"Religion is the opium of the people" is one of the most frequently paraphrased statements of German philosopher and economist Karl Marx. It was translated from the German original, "Die Religion ... ist das Opium des Volkes" and is often rendered as "religion... is the opiate of the masses."
The quotation originates from the introduction of Marx's work A Contribution to the Critique of Hegel's Philosophy of Right, which he started in 1843 but which was not published until after his death. The introduction to this work was published separately in 1844, in Marx's own journal Deutsch–Französische Jahrbücher, a collaboration with Arnold Ruge.
The full quote from Karl Marx translates as: "Religion is the sigh of the oppressed creature, the heart of a heartless world, and the soul of soulless conditions. It is the opium of the people". Often quoted only in part, the interpretation of the metaphor in its context has received much less attention.
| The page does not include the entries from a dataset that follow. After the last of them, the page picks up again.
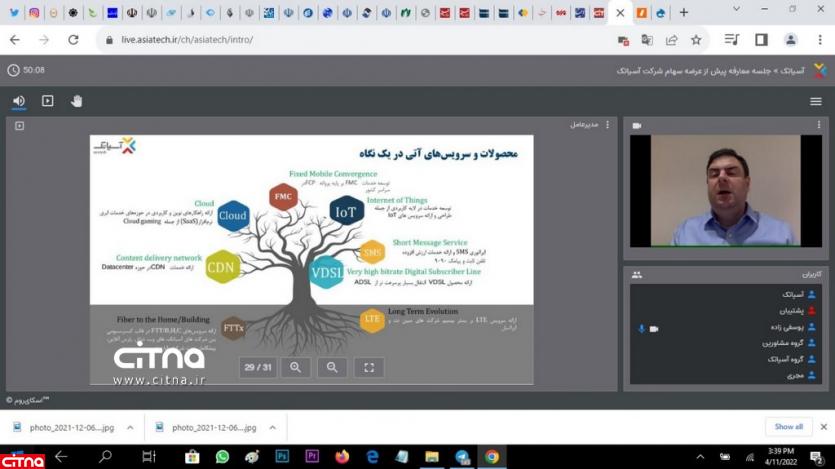Mute the webinar speaker audio

click(18, 101)
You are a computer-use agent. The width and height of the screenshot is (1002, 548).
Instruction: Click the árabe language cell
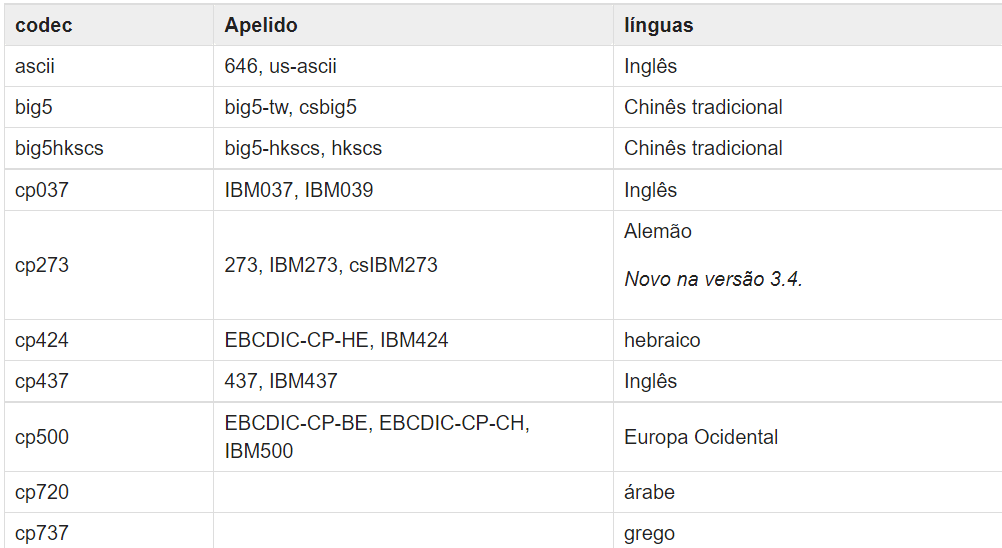807,492
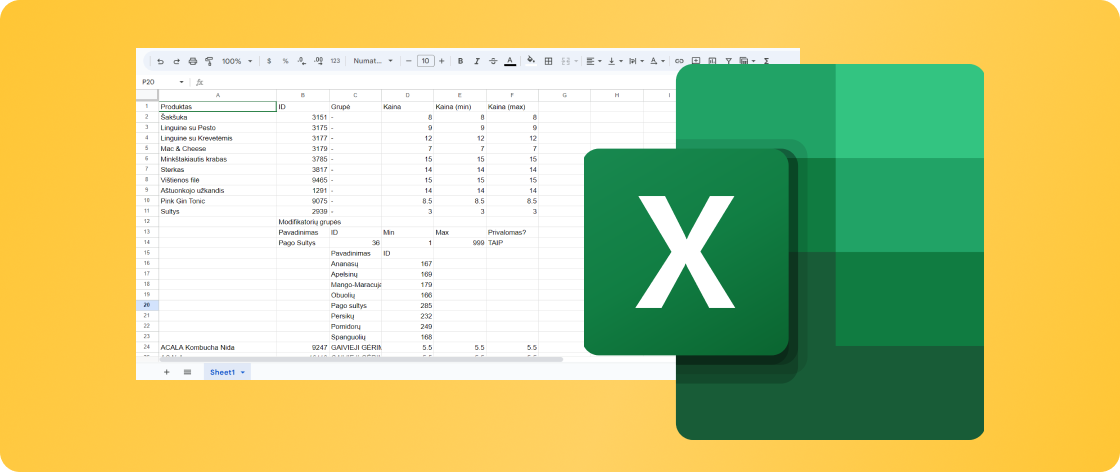
Task: Click the Print icon
Action: coord(193,61)
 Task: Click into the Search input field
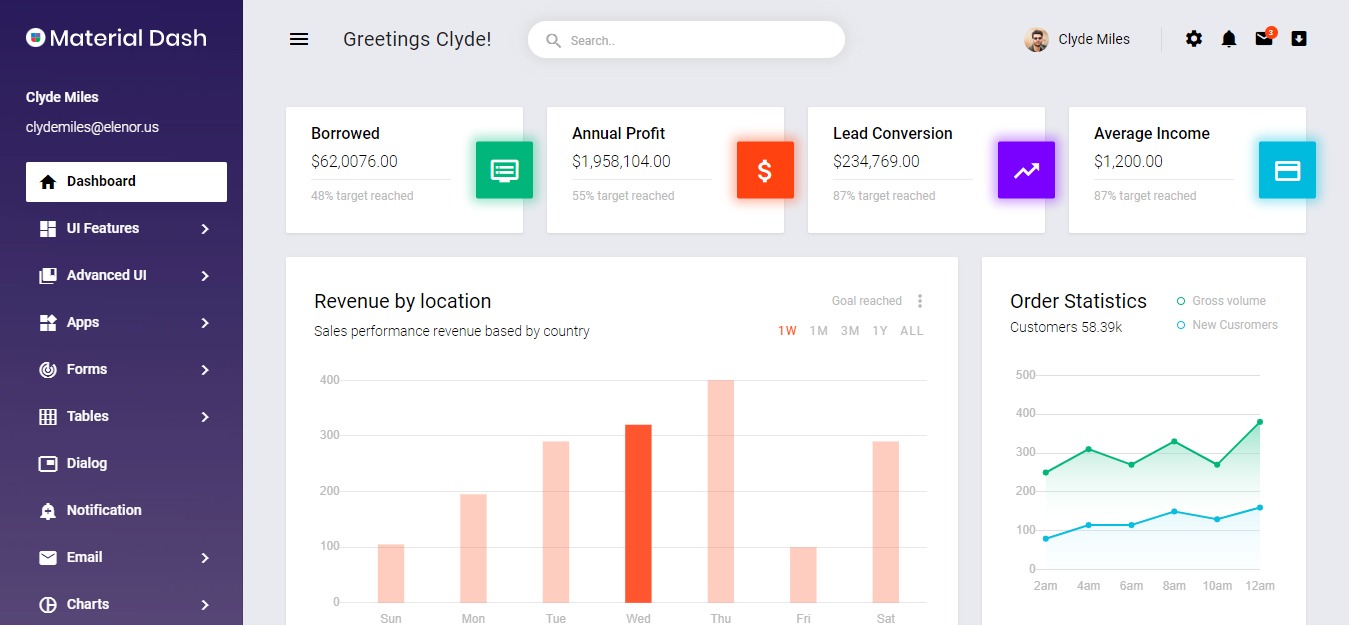pyautogui.click(x=700, y=41)
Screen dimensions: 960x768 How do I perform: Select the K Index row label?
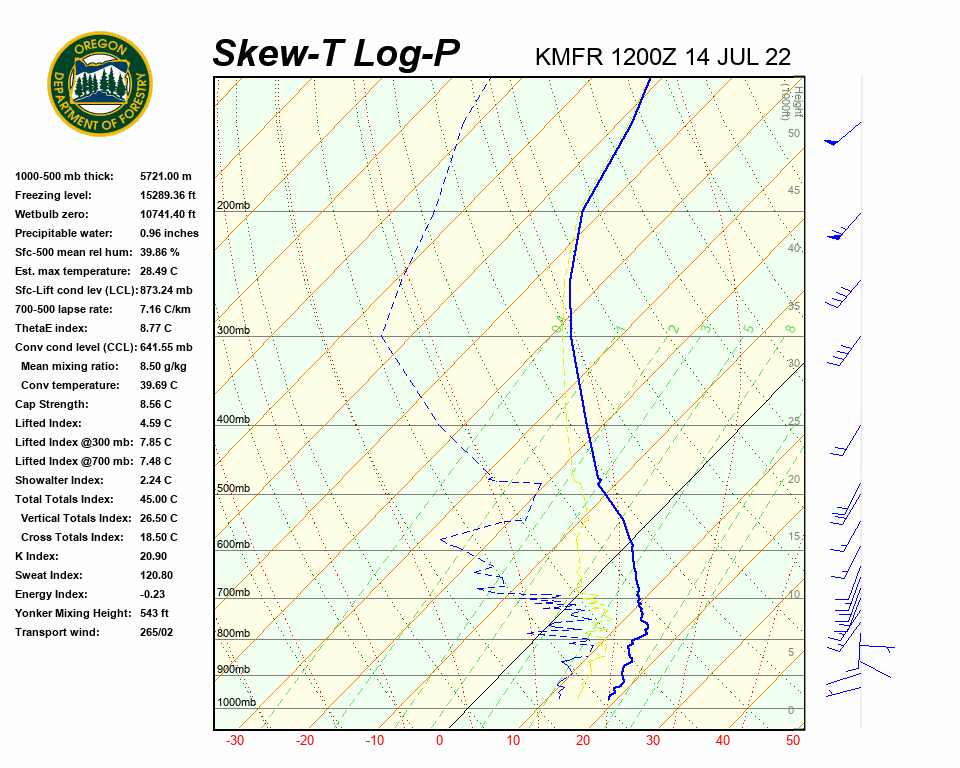(x=36, y=556)
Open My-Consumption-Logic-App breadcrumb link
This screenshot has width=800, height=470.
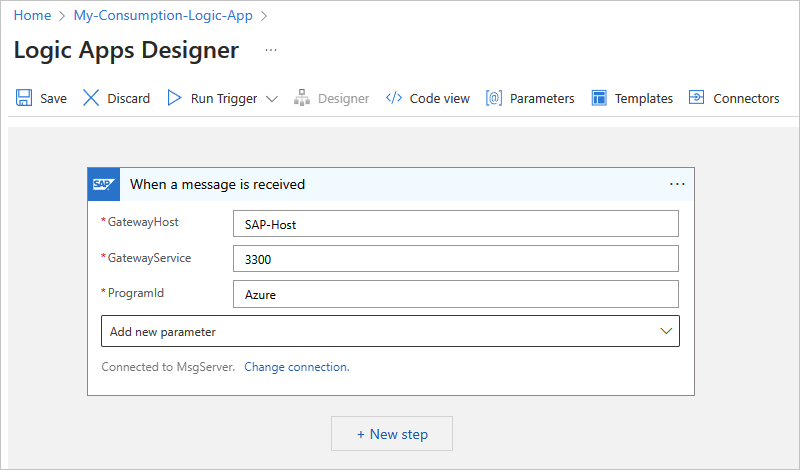click(163, 16)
Some other people have used similar phrases.
The quotation, in context, reads as follows (emphasis added):
The foundation of irreligious criticism is: Man makes religion, religion does not make man. Religion is, indeed, the self-consciousness and self-esteem of man who has either not yet won through to himself, or has already lost himself again. But man is no abstract being squatting outside the world. Man is the world of man – state, society. This state and this society produce religion, which is an inverted consciousness of the world, because they are an inverted world. Religion is the general theory of this world, its encyclopaedic compendium, its logic in popular form, its spiritual point d’honneur, its enthusiasm, its moral sanction, its solemn complement, and its universal basis of consolation and justification. It is the fantastic realization of the human essence since the human essence has not acquired any true reality. The struggle against religion is, therefore, indirectly the struggle against that world whose spiritual aroma is religion.
Religious suffering is, at one and the same time, the expression of real suffering and a protest against real suffering. Religion is the sigh of the oppressed creature, the heart of a heartless world, and the soul of soulless conditions. It is the opium of the people.